What denotes high quality summative e-assessment

Expert opinion focused, in this order of priority, on: Psychometrics (reliability, validity), Pedagogy (mapping to intended learning outcomes), and Practical issues (security, accessibility).

What ‘high quality’ meant to our interviewees depended on the role they played in the process of creating and using e-assessments. They listed the following matters, in this order of volume:

  • Using the medium to give an extra dimension to assessment, including creating e-assessments that are authentic to the skills being tested
  • Issues around delivery including security, infrastructure reliability, and accessibility
  • Fairness and ease of use
  • Supporting academic, managerial, and organisational goals
  • Addressing the intended learning outcomes
  • Validity and reliability, mainly in their ‘non-psychometric’ senses. Interviewees with the role of learning technologist (or similar roles designed to aid academics in the use of e-assessment) used these terms in their psychometric senses

Interviewees focused on the e-assessment issues that were foremost in their mind. As processes to deliver e-assessment are rarely embedded in institutions at present, interviewees described spending time and effort on practical issues ensuring that e-assessments would work effectively.
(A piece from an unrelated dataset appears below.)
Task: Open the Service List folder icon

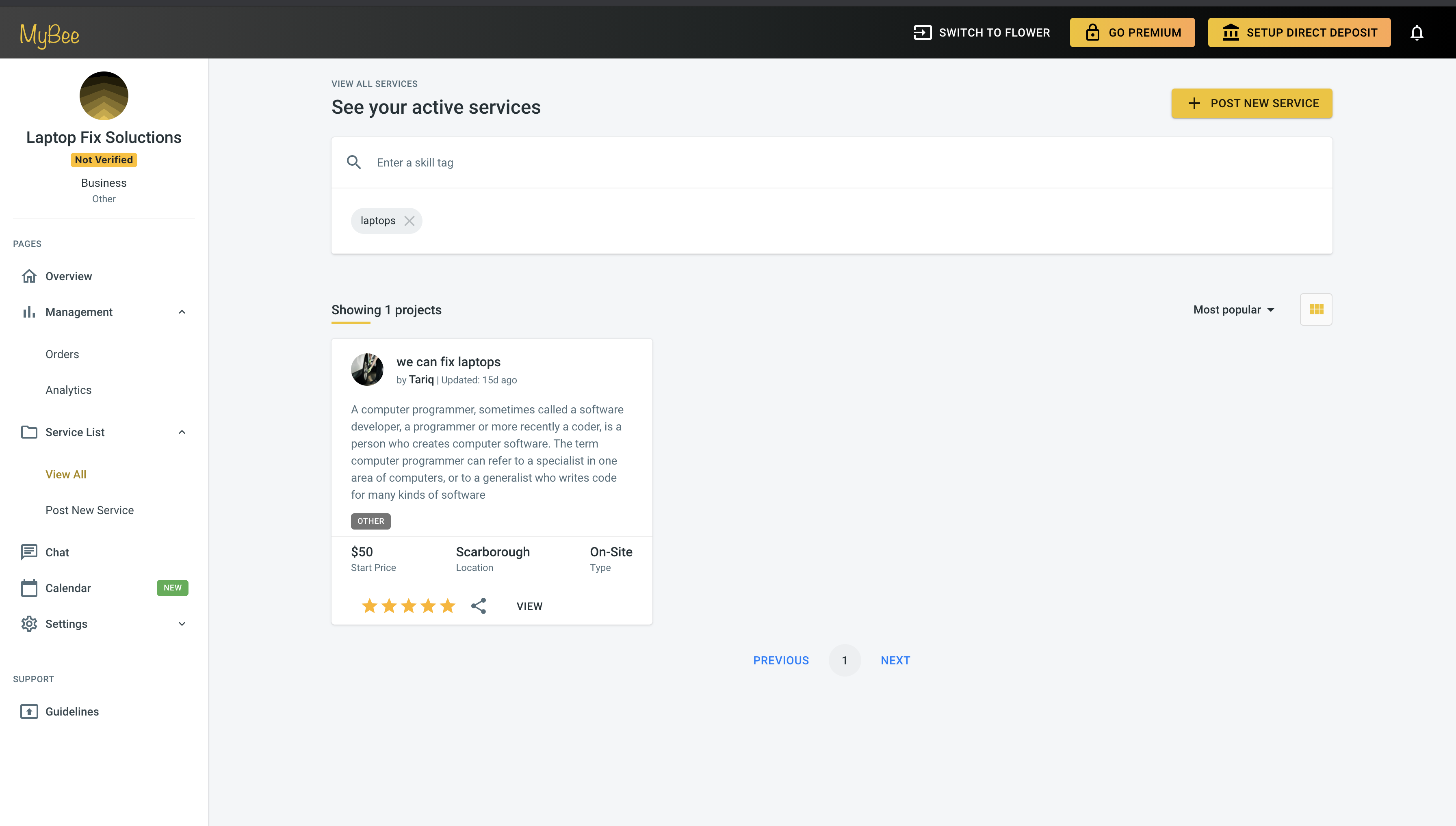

Many of the quality characteristics identified by the interviewees as important in summative e-assessment are measured by psychometrics. Although some academics use these measures, the report suggests that more could benefit from using psychometric evaluation.
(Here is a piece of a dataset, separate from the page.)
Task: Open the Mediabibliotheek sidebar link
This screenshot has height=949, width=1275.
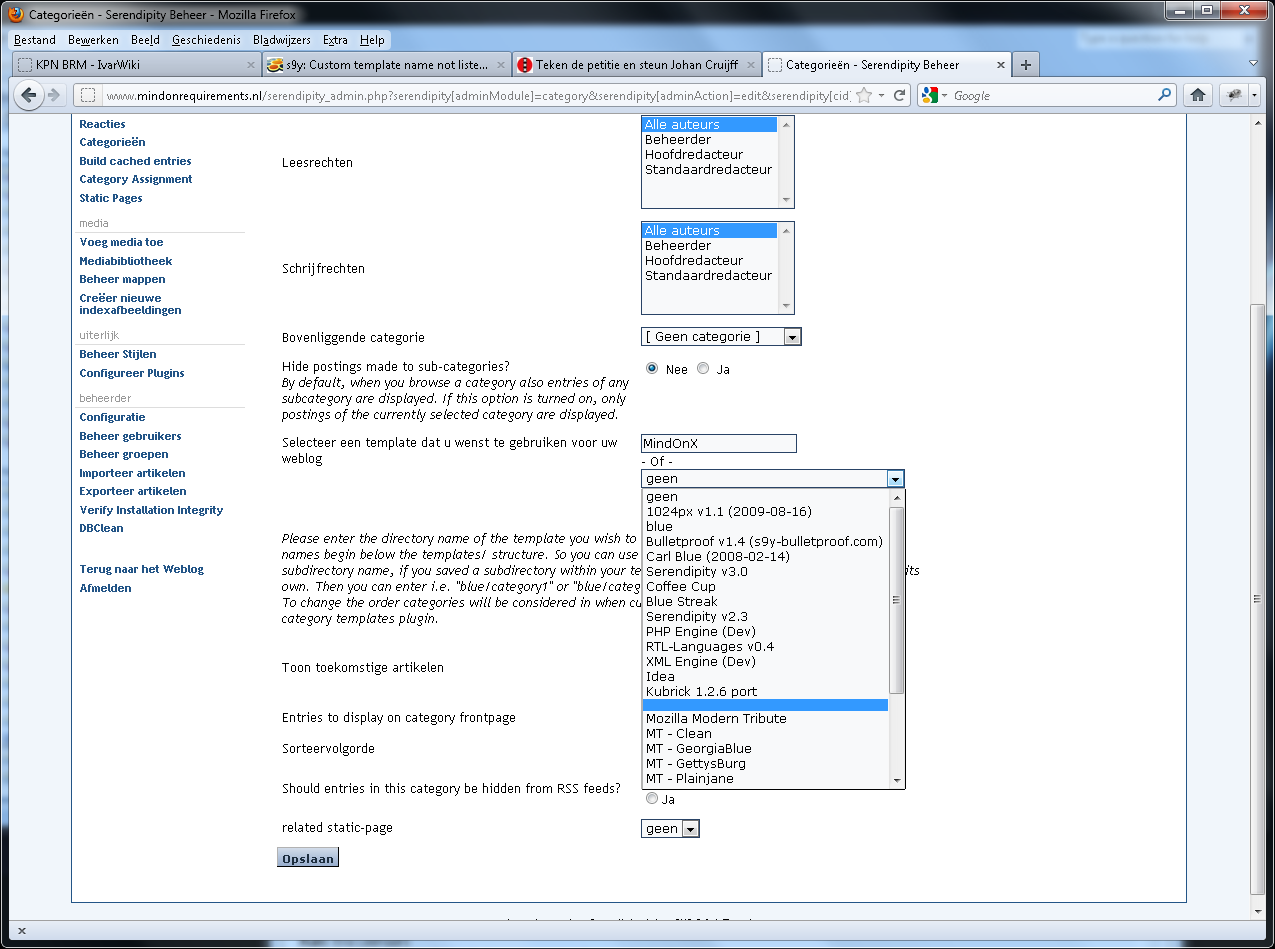Action: coord(126,261)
Steps needed to produce high quality e-assessment

Expert opinion focused on:

  • Establishing sets of steps to follow for both content and quality management
  • Identifying, using, and developing relevant standards for both content and quality management
  • Identifying metrics for both content and process
  • Capability maturity modelling as an encapsulation of these three essential elements of a quality management process

Interviewee comments fell under a variety of rules of thumb or suggestions for useful steps, such as: noting that the effort needed to write e-assessments, their marking schemes, and to construct feedback is front-loaded; starting with easier questions and making later questions more difficult; checking assessments with subject matter experts and high performers; identifying ‘weak’ questions and improving or eliminating them; reviewing question content to ensure syllabus coverage; getting help for academics who usually have very limited knowledge of psychometrics; attending to security; and using accessibility guidelines. In summary: Heuristic steps for both content and quality management, and Accessibility standards.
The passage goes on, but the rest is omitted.